Excerpted records:
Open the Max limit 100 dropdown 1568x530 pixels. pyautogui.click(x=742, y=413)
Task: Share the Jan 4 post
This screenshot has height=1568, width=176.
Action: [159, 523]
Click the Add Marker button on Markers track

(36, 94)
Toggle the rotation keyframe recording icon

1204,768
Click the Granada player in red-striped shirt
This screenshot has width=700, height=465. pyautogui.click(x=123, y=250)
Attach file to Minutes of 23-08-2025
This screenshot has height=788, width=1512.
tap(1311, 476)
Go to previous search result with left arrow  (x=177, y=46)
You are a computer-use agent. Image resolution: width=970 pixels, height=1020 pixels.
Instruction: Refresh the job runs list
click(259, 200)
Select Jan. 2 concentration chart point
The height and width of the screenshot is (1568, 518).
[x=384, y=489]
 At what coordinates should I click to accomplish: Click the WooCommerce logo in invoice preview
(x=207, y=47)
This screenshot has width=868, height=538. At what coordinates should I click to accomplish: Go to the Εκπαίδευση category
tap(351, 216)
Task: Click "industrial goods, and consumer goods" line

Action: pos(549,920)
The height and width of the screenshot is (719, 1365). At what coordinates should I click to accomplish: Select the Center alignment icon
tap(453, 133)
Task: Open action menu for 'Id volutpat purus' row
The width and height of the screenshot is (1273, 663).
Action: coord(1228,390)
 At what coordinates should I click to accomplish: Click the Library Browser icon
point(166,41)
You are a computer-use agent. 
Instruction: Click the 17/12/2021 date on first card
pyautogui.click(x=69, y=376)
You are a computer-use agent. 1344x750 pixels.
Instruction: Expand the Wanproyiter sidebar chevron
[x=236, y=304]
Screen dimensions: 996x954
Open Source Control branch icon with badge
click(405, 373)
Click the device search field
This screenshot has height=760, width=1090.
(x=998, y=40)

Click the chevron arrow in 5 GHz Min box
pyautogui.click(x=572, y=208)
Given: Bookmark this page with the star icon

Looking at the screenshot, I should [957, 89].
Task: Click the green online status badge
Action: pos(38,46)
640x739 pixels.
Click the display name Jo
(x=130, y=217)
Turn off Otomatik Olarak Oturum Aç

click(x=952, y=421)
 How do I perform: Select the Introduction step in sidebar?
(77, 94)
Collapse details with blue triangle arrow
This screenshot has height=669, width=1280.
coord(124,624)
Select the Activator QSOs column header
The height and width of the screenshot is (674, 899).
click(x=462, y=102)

About this task: Copy all the lines above that hold the string "agent".

Answer section:
You are a computer-use agent. Image resolution: width=970 pixels, height=1020 pixels.
You are a computer-use agent. 
You are a computer-use agent. 1344x750 pixels.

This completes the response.